Remark 7.3.6.8. In the situation of Proposition 7.3.6.7, the horizontal maps in the diagram (7.27) are Kan fibrations (Corollary 4.1.4.2 and Proposition 4.6.1.20). Consequently, the diagram (7.27) is a homotopy pullback square if and only if the induced map

$\xymatrix@C =50pt{ \operatorname{Hom}_{ \operatorname{Fun}(\operatorname{\mathcal{C}}, \operatorname{\mathcal{D}})}( F, G ) \ar [d]^{\theta } \\ \operatorname{Hom}_{ \operatorname{Fun}( \operatorname{\mathcal{C}}^{0}, \operatorname{\mathcal{D}}) }( F_0, G_0) \times _{ \operatorname{Hom}_{ \operatorname{Fun}( \operatorname{\mathcal{C}}^{0}, \operatorname{\mathcal{E}}) }( UF_0 , UG_0) } \operatorname{Hom}_{ \operatorname{Fun}(\operatorname{\mathcal{C}}, \operatorname{\mathcal{E}}) }( UF, UG)}$

is a homotopy equivalence (Example 3.4.1.3). Writing $\operatorname{\mathcal{M}}$ for the fiber product

$\operatorname{Fun}(\operatorname{\mathcal{C}}^{0}, \operatorname{\mathcal{D}}) \times _{ \operatorname{Fun}(\operatorname{\mathcal{C}}^{0}, \operatorname{\mathcal{E}}) } \operatorname{Fun}( \operatorname{\mathcal{C}}, \operatorname{\mathcal{E}})$

and $V: \operatorname{Fun}(\operatorname{\mathcal{C}}, \operatorname{\mathcal{D}}) \rightarrow \operatorname{\mathcal{M}}$ for the functor given by $V(H) = ( H|_{\operatorname{\mathcal{C}}^{0}}, U \circ H)$, we can identify $\theta$ with the map $\operatorname{Hom}_{ \operatorname{Fun}(\operatorname{\mathcal{C}}, \operatorname{\mathcal{D}})}( F, G) \rightarrow \operatorname{Hom}_{ \operatorname{\mathcal{M}}}( V(F), V(G) )$ determined by $V$. We can therefore restate Proposition 7.3.6.7 as follows:

• If the functor $F: \operatorname{\mathcal{C}}\rightarrow \operatorname{\mathcal{D}}$ is $U$-left Kan extended from $\operatorname{\mathcal{C}}^{0} \subseteq \operatorname{\mathcal{C}}$, then it is $V$-initial when viewed as an object of the $\infty$-category $\operatorname{Fun}(\operatorname{\mathcal{C}}, \operatorname{\mathcal{D}})$.
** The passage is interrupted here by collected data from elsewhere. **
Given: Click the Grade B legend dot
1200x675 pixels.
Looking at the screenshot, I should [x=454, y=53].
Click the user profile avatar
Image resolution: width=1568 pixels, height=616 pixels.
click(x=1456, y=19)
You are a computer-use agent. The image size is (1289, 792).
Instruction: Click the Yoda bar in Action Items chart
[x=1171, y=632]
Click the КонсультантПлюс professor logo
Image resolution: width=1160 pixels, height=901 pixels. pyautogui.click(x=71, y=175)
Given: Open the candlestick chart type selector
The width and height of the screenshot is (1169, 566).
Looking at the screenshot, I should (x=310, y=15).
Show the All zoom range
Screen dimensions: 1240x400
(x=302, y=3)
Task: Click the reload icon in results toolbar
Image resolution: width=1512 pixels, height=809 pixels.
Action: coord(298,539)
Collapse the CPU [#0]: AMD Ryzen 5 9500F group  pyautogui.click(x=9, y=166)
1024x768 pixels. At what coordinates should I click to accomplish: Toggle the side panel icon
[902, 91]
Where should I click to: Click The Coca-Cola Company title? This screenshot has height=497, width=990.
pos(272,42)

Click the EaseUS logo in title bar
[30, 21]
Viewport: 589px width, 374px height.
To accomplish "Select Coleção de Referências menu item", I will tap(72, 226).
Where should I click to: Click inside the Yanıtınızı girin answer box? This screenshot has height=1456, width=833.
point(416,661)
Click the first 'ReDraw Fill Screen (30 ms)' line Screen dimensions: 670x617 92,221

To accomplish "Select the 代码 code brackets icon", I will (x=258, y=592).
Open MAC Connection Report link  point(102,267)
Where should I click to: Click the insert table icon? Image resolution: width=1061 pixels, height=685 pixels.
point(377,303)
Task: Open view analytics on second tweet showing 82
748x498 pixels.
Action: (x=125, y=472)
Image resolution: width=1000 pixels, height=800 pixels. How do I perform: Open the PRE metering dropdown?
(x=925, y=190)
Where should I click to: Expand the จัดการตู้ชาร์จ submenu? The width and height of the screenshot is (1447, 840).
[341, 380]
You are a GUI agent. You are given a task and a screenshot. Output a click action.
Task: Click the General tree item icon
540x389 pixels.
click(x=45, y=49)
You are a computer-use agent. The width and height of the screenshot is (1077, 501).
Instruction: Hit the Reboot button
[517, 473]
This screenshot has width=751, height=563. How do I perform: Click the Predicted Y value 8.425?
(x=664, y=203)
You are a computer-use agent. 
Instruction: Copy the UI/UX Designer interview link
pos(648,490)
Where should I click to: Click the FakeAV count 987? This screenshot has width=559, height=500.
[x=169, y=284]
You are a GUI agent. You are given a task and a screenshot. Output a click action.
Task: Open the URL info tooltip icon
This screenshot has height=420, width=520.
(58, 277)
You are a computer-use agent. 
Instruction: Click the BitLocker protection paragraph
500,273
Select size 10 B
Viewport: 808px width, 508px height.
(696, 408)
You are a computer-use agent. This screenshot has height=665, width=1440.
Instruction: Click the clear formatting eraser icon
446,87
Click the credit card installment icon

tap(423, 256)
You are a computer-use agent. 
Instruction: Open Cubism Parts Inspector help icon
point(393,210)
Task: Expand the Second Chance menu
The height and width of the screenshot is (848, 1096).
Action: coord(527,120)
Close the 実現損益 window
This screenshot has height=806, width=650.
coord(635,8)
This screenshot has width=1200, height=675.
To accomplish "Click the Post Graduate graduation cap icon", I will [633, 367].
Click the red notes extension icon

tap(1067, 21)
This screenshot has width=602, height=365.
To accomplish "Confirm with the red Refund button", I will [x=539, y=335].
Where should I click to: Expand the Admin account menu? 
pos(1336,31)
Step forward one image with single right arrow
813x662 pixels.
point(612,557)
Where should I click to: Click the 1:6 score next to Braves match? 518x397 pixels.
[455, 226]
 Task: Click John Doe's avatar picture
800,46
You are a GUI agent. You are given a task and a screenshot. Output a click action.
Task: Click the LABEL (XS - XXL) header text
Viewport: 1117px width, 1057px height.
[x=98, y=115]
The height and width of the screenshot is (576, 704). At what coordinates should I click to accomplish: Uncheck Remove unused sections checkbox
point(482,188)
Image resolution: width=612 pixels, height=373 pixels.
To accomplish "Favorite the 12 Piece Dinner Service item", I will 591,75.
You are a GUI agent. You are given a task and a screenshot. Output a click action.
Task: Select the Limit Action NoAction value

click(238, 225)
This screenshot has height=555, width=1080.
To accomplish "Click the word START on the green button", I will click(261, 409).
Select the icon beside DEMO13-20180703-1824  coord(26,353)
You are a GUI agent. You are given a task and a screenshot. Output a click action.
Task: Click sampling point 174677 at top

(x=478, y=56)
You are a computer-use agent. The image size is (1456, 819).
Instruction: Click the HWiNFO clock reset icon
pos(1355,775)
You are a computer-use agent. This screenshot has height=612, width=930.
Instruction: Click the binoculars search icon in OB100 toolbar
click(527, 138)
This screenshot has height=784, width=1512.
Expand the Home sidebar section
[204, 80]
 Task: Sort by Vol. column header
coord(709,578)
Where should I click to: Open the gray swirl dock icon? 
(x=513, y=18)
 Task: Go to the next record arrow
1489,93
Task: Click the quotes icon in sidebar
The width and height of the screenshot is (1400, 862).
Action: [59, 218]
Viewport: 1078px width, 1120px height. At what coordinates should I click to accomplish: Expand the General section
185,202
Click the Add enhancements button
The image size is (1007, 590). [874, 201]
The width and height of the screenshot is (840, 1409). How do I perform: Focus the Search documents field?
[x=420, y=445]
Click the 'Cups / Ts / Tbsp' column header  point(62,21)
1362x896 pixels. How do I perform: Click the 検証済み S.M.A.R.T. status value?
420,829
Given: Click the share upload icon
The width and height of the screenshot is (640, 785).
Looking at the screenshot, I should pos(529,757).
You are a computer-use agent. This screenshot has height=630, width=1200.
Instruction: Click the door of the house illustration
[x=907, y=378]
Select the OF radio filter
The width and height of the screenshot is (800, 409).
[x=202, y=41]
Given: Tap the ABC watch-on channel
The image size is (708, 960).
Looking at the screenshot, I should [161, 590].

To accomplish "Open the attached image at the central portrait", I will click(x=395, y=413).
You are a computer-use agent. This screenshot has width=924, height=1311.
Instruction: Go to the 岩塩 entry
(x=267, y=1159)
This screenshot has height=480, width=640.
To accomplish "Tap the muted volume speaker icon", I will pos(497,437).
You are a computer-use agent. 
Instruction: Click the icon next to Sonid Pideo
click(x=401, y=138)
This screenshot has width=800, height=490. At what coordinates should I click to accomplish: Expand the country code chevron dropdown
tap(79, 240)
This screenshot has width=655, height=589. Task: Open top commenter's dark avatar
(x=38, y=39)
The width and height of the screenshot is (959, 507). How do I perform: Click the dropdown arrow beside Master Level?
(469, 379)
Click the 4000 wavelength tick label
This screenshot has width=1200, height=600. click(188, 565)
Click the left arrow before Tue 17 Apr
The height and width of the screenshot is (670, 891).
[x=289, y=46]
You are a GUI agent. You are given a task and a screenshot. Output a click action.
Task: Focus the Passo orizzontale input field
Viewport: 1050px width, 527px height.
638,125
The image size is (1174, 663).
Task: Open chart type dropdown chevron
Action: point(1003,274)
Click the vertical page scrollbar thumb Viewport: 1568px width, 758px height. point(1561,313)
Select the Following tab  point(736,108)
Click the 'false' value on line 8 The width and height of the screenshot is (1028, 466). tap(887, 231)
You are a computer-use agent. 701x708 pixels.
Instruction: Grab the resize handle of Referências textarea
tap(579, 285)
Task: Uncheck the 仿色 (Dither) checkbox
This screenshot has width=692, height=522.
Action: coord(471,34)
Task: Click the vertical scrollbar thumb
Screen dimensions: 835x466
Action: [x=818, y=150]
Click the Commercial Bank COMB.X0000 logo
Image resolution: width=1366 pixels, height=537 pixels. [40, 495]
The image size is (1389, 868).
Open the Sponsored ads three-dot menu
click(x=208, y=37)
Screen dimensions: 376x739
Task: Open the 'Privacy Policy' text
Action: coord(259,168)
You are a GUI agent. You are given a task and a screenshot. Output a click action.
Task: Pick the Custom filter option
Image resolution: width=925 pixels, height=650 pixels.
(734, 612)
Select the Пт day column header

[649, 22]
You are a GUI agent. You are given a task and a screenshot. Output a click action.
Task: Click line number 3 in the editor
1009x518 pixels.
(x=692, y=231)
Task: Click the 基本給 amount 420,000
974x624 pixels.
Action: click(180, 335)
• If the functor $G: \operatorname{\mathcal{C}}\rightarrow \operatorname{\mathcal{D}}$ is $U$-right Kan extended from $\operatorname{\mathcal{C}}^{0} \subseteq \operatorname{\mathcal{C}}$, then it is $V$-final when viewed as an object of the $\infty$-category $\operatorname{Fun}(\operatorname{\mathcal{C}}, \operatorname{\mathcal{D}})$.